The first adjustment this year by the French carrier of its backhaul rates could coincide with what European exporters fear: a severe capacity crunch as a consequence of the vast number of blanked westbound voyages this month.
These were a result of the Chinese Golden Week factory shutdown this week and particularly soft forward demand forecasts.
Additionally, Maersk and MSC decided to again temporarily suspend their AE2/Swan loop, removing around 18,000 slots a week from the market in abid to avoid a complete collapse of freight rates on the route.
Spot rates between North European base ports and China have slumped to around $500 per 40ft, which is some 40% below the level of a year ago – and it is understood that some shippers are paying considerably less.

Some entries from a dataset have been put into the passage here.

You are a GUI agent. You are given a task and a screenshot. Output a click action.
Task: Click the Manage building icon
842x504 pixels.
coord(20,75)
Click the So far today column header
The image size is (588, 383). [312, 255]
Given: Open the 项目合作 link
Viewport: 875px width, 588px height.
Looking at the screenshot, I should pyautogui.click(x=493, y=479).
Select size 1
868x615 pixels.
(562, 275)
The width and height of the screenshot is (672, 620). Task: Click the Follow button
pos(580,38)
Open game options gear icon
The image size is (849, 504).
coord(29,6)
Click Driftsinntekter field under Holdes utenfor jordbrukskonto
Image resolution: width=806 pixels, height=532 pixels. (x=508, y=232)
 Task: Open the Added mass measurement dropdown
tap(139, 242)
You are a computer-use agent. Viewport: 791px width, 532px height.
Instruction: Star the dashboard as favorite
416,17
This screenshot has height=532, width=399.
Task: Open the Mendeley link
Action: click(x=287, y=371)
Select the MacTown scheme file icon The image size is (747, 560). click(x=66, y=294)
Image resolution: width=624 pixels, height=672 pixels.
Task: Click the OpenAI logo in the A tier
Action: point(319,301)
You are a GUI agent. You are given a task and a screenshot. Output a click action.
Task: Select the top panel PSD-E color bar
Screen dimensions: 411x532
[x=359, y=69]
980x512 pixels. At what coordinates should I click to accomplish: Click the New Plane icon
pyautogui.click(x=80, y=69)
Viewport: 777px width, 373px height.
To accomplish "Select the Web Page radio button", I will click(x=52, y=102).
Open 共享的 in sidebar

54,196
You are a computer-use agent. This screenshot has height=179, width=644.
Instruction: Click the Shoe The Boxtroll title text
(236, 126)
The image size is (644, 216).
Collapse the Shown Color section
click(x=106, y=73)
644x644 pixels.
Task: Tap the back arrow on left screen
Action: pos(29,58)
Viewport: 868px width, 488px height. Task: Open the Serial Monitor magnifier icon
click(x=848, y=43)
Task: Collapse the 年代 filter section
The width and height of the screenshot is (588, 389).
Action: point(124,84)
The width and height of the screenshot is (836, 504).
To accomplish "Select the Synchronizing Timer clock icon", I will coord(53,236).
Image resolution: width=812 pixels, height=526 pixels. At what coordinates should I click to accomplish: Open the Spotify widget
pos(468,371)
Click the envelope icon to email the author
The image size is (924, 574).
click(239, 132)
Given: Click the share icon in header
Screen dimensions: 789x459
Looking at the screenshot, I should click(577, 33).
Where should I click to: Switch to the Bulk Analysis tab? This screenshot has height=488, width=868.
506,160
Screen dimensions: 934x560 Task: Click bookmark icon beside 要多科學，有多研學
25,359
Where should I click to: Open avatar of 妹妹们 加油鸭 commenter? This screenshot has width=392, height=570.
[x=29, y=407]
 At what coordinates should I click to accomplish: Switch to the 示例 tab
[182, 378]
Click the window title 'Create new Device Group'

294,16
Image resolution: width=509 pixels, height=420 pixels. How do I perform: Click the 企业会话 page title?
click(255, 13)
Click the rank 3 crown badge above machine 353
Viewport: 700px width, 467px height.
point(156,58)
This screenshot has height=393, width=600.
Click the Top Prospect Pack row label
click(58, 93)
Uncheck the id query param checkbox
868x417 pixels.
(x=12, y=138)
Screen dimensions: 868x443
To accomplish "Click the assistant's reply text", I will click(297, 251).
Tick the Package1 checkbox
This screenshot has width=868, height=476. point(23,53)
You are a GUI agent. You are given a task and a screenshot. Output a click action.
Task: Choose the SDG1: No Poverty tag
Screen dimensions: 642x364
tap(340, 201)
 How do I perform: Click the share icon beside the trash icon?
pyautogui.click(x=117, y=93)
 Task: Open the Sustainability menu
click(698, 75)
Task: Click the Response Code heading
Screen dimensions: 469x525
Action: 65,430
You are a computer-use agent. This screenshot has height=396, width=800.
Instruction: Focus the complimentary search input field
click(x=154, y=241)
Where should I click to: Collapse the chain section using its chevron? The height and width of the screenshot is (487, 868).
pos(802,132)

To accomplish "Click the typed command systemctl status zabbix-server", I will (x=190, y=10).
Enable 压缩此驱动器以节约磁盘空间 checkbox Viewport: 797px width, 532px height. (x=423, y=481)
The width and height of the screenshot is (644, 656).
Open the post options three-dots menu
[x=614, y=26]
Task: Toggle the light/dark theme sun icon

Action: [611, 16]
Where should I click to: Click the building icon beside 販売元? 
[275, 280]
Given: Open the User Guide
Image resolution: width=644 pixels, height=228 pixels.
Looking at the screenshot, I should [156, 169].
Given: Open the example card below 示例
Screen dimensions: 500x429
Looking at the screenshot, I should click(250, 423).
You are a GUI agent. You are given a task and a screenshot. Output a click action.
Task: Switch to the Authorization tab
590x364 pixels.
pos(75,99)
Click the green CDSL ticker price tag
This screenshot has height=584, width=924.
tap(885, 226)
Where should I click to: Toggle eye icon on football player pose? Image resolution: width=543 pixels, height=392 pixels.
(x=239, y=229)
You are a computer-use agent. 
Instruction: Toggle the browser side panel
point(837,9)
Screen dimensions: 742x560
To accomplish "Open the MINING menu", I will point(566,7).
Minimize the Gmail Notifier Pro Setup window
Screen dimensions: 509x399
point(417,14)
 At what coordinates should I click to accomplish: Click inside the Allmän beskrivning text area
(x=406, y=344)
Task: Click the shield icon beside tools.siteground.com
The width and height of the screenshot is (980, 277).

Carriers adopted a similar strategy in previous years around this time to take the opportunity to hike backhaul rates when supply is squeezed by cancelled westbound sailings, but this year exporters to Asia are worried that the container lines will be able to “name their price”.
One UK forwarder told this week he had been “unable to get any sense” out of carriers when discussing nominated export sailings for November.
“I just don’t think they actually know what they are going to be doing. We have been told to deliver to Felixstowe for a vessel that has already changed its name three times,” he said.
“And I can see what is going to happen again – we will get a call to say our boxes will not be shipped unless we agree to a higher price. They will have us over a barrel, with our boxes stuck on the quay.”
He added: “We just need to know what we are paying when we book the box, high or low. If we agree a price, we expect the carrier to honour it, as we have to with our customers.”
While CMA CGM and its peers have been hiking their headhaul FAK rates, some carriers have attempted to clarify the changes in customer advisories.
Maersk issued an advisory on 18 September to its North European export customers with a long list of amendments to its eastbound services in November and December, and it understands some have already been changed.
“We aim to minimise the impact to our customers’ supply chain and provide predictability by making a structural change and securing alternative routings,” claimed the advisory.
Meanwhile, the alliances’ North Europe hub ports are as much in the dark as shippers concerning nominated export loaders in November and December.
“We will probably cop the blame again for having congested quays full of export stacks,” said a port executive.